═════ Records to process
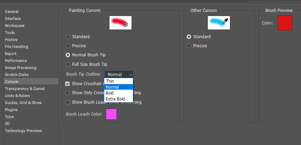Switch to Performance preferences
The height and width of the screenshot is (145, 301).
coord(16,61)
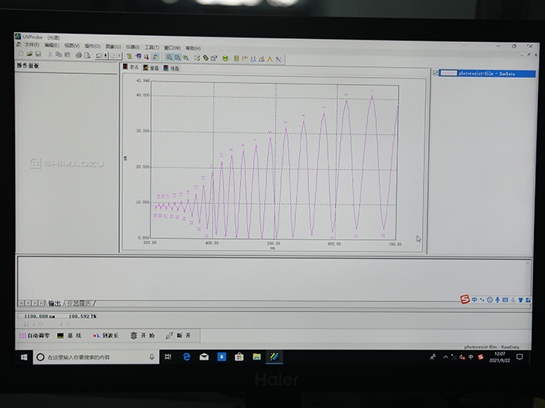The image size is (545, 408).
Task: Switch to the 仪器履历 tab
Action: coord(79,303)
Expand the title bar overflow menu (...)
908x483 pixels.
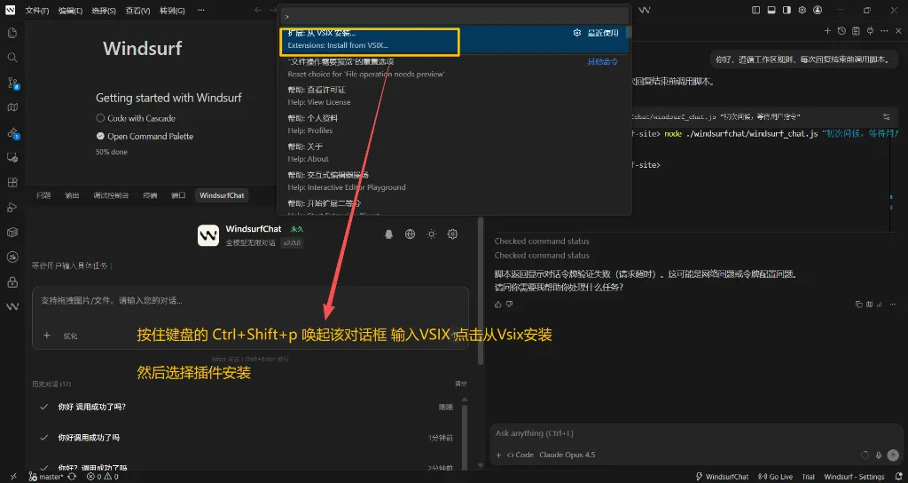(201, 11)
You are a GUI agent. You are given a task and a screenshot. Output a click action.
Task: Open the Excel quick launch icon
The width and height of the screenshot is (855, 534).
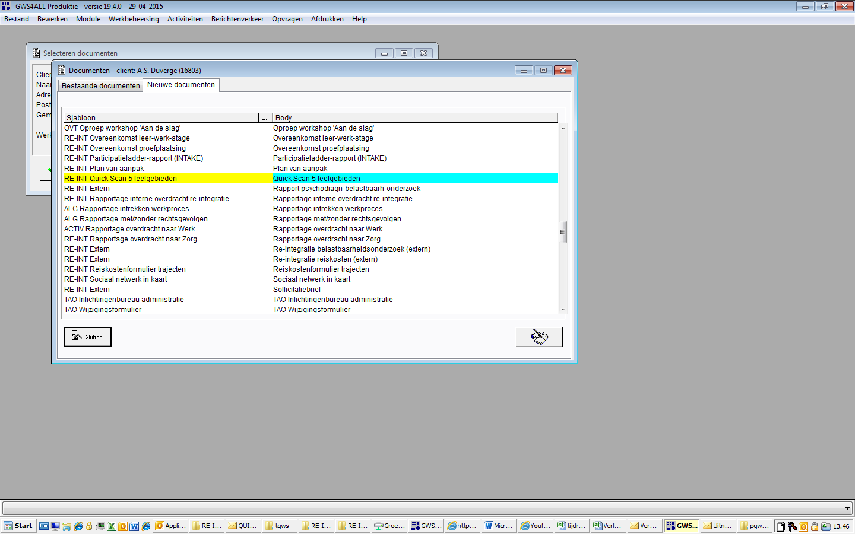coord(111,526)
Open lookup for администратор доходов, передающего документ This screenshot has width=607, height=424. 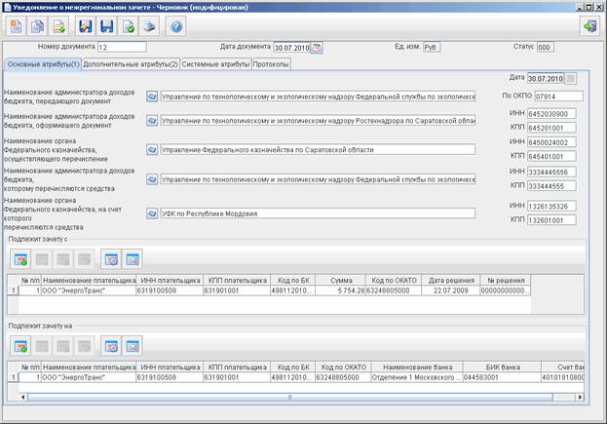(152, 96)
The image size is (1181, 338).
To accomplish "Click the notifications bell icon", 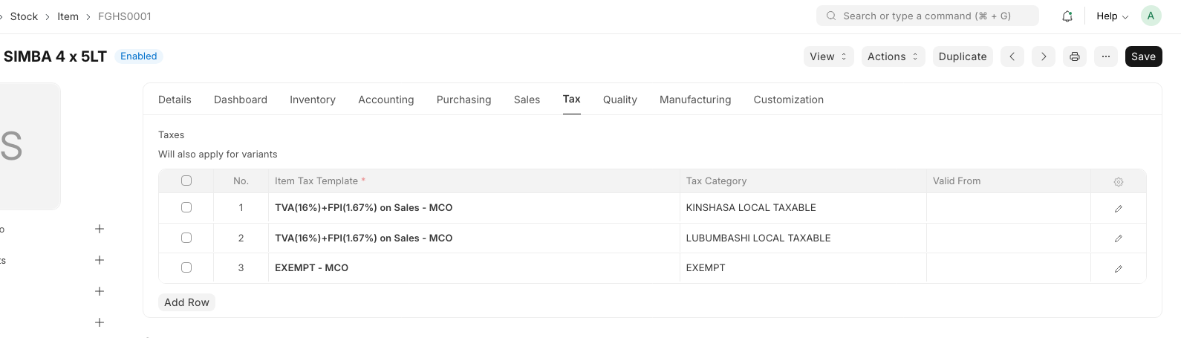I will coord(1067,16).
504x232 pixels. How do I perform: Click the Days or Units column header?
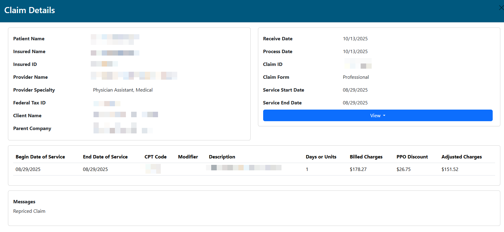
══════════
**Problem to solve**
Could you lay out the data as a Markdown table with the columns Number and Entry, one row per line, starting at the first line of the data and ending at the line that contains "coord(111,526)", with both of those lines included? Leave out blank lines and pictures.

**Answer below**
| Number | Entry |
|---|---|
| 1 | Switch to Performance preferences |
| 2 | The height and width of the screenshot is (145, 301). |
| 3 | coord(16,61) |
| 4 | The image size is (545, 408). |
| 5 | Task: Switch to the 仪器履历 tab |
| 6 | Action: coord(79,303) |
| 7 | Expand the title bar overflow menu (...) |
| 8 | 908x483 pixels. |
| 9 | (201, 11) |
| 10 | You are a GUI agent. You are given a task and a screenshot. Output a click action. |
| 11 | Task: Open the Excel quick launch icon |
| 12 | The width and height of the screenshot is (855, 534). |
| 13 | coord(111,526) |